Definition
Die Eisheiligen markieren als Bauernregel eine Kältewelle Mitte Mai. Die fünf Tage tragen die Namen christlicher Heiliger: Mamertus (11. Mai), Pankratius (12. Mai), Servatius (13. Mai), Bonifatius (14. Mai) und Kalte Sophie (15. Mai). Die Daten ändern sich nie, weil sie an feste Kalendertage gekoppelt sind.

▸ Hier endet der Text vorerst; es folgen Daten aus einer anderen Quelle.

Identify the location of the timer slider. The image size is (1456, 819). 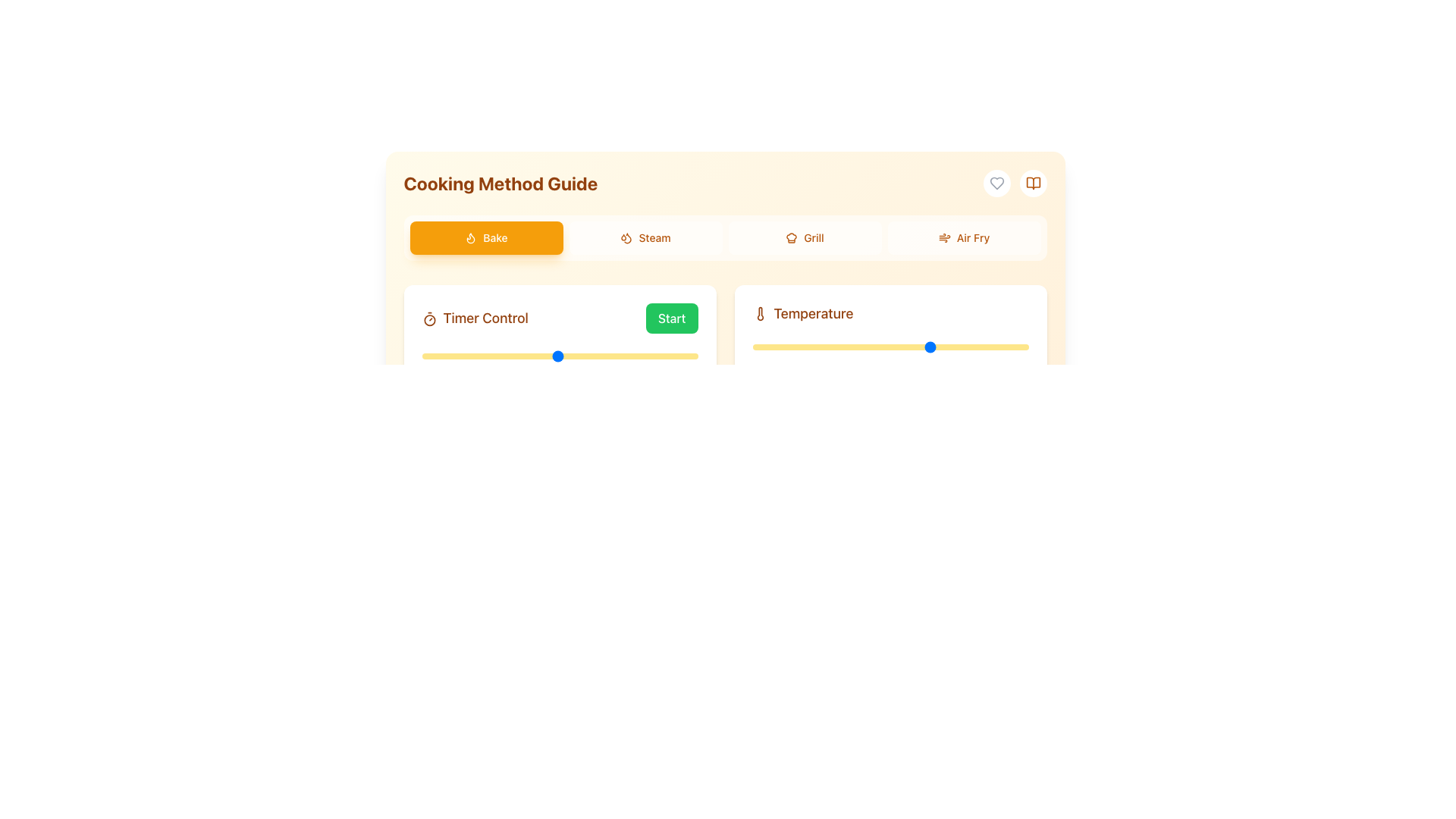
(491, 356).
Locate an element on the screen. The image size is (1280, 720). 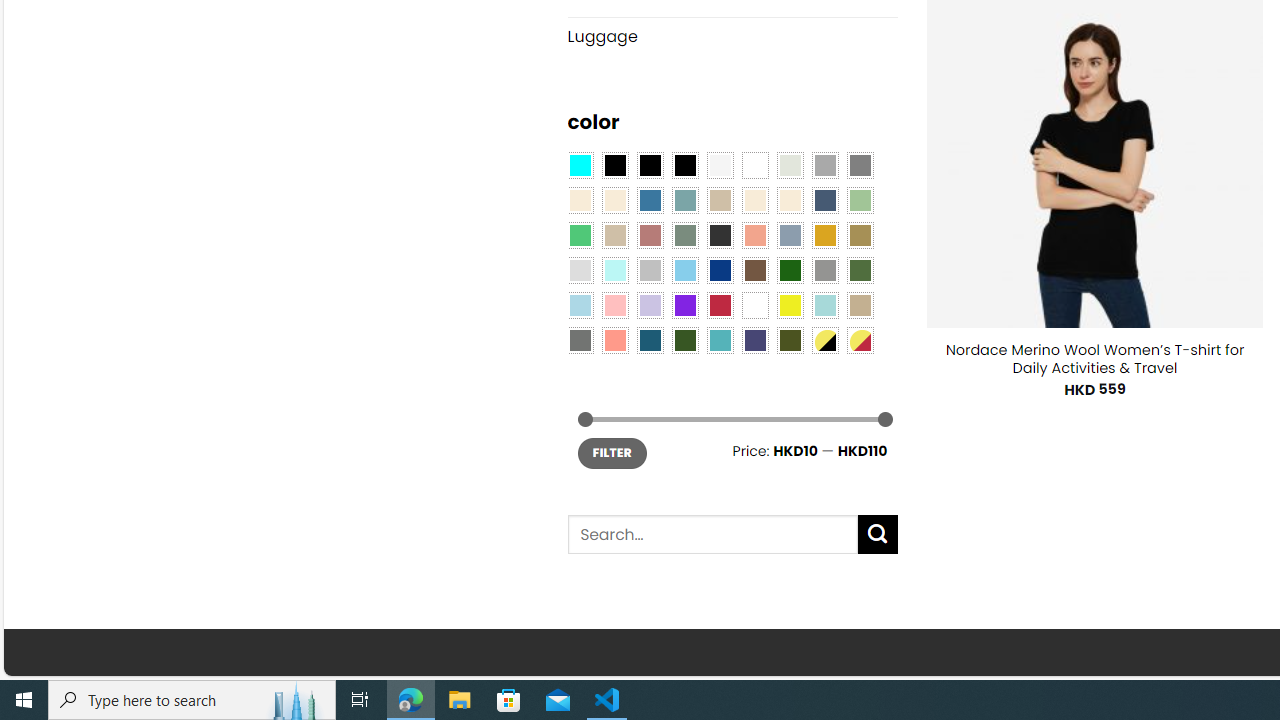
'Yellow' is located at coordinates (788, 305).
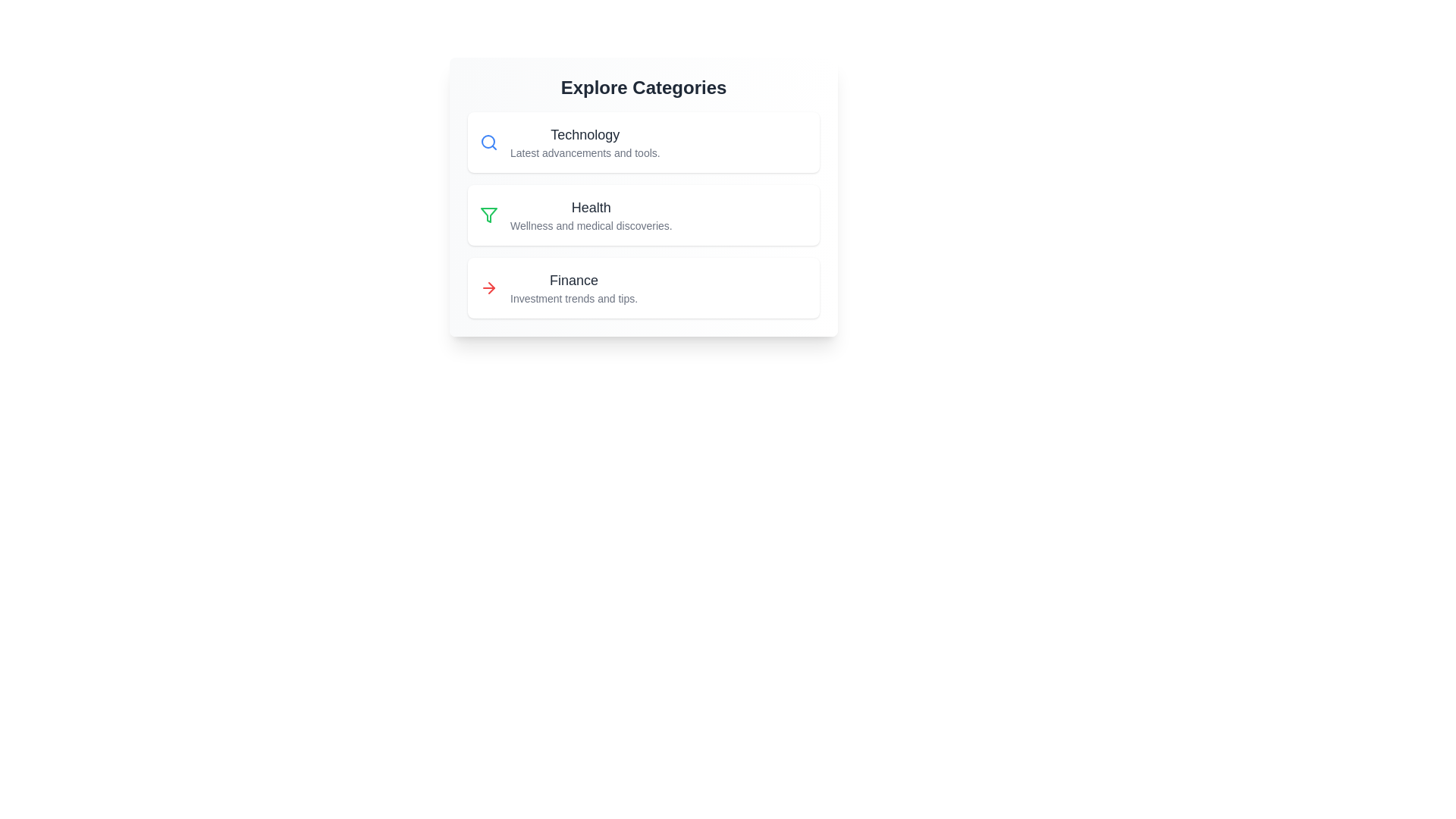 Image resolution: width=1456 pixels, height=819 pixels. I want to click on the category Health to observe its hover effects, so click(644, 215).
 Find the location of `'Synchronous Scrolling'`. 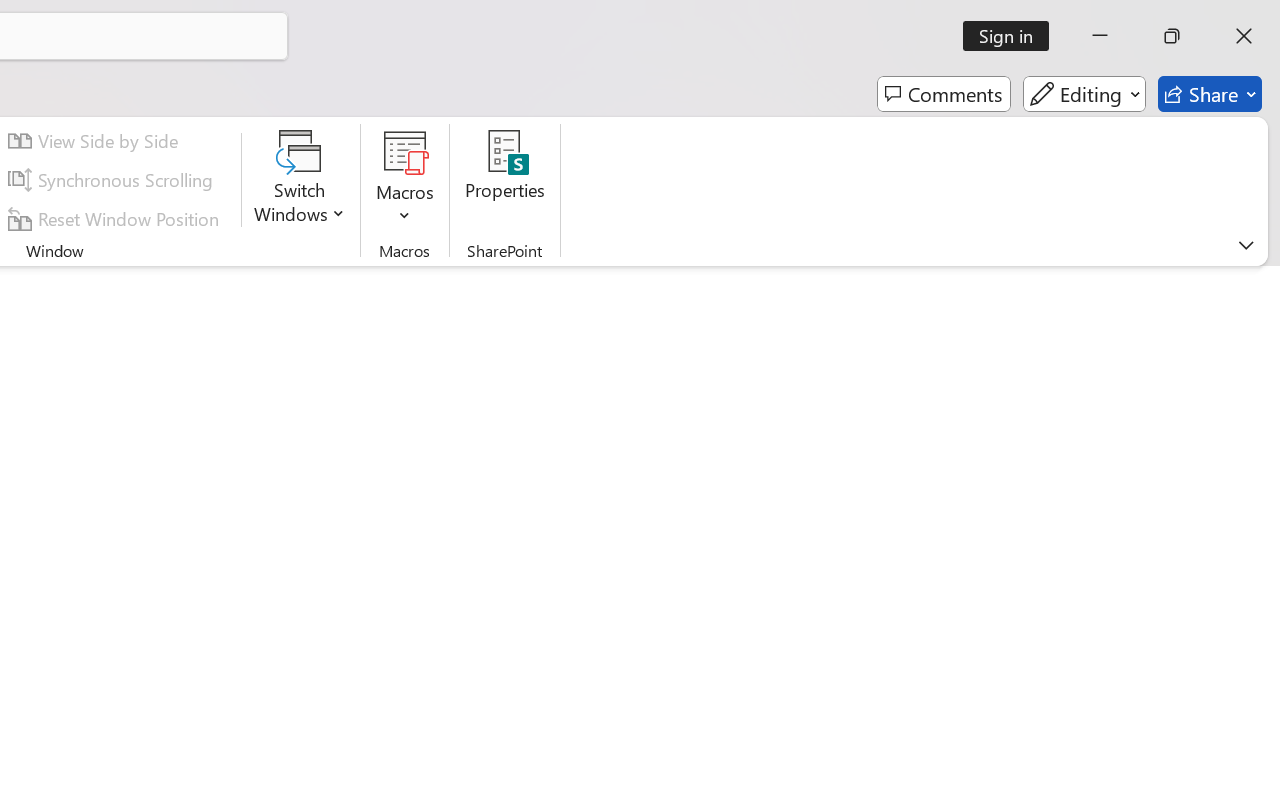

Meteorologischer Hintergrund
Im Mai heizt sich das Festland in der Sonne schnell auf. Nord- und Ostsee bleiben mit Wassertemperaturen um 8 °C kalt. Trifft im Mai zusätzlich Polarluft aus Nordosten ein, drückt diese kalte Luftmasse über das warme Land. Nachts sinken die Werte auf 0 bis 3 °C, in Bodennähe auch in den Minusbereich. Der Deutsche Wetterdienst belegt das Phänomen statistisch über 30 Jahre. Auffällig: Der Kältepeak verschiebt sich seit den 1990ern um wenige Tage nach vorne, auf Anfang bis Mitte Mai.
Regionale Unterschiede
In Norddeutschland treffen Mamertus und Pankratius zuerst ein. Süddeutschland erwischt es spät: Hier sind Bonifatius und die Kalte Sophie die kritischen Tage. Eine grobe Faustregel: Ab dem 16. Mai gilt es in den meisten Regionen als statistisch sicher frostfrei. Wer im Mittelgebirge oder höher wohnt, plant lieber eine Woche Puffer ein.
Was Gärtner beachten
Frostempfindliche Pflanzen kommen erst nach den Eisheiligen ins Freiland: Tomaten, Paprika, Gurken, Zucchini, Bohnen, Basilikum und Geranien. Frostfeste Sorten wie Salat, Radieschen, Zwiebeln, Spinat und Erbsen pflanzt du ab März. Bei akuter Frostwarnung im Mai hilft Vlies (60 g/m²), das du abends locker über die Pflanzen legst und morgens wieder abnimmst. Töpfe und Kästen stellst du für die Nacht an die Hauswand oder ins Treppenhaus.
Häufiger Fehler
Viele Hobbygärtner pflanzen schon Anfang Mai aus, weil die Tage warm sind. Eine einzige Frostnacht reicht und die Triebspitzen der Tomaten erfrieren. Pflanzen wachsen danach zwar weiter, verlieren aber zwei bis drei Wochen Vorsprung. Lieber zwei Wochen länger im Haus vorziehen als nach den Eisheiligen alles nachpflanzen.
Häufige Fragen
Wann sind die Eisheiligen 2026?
Vom 11. bis 15. Mai 2026. Konkret: Mamertus (11.5.), Pankratius (12.5.), Servatius (13.5.), Bonifatius (14.5.), Kalte Sophie (15.5.).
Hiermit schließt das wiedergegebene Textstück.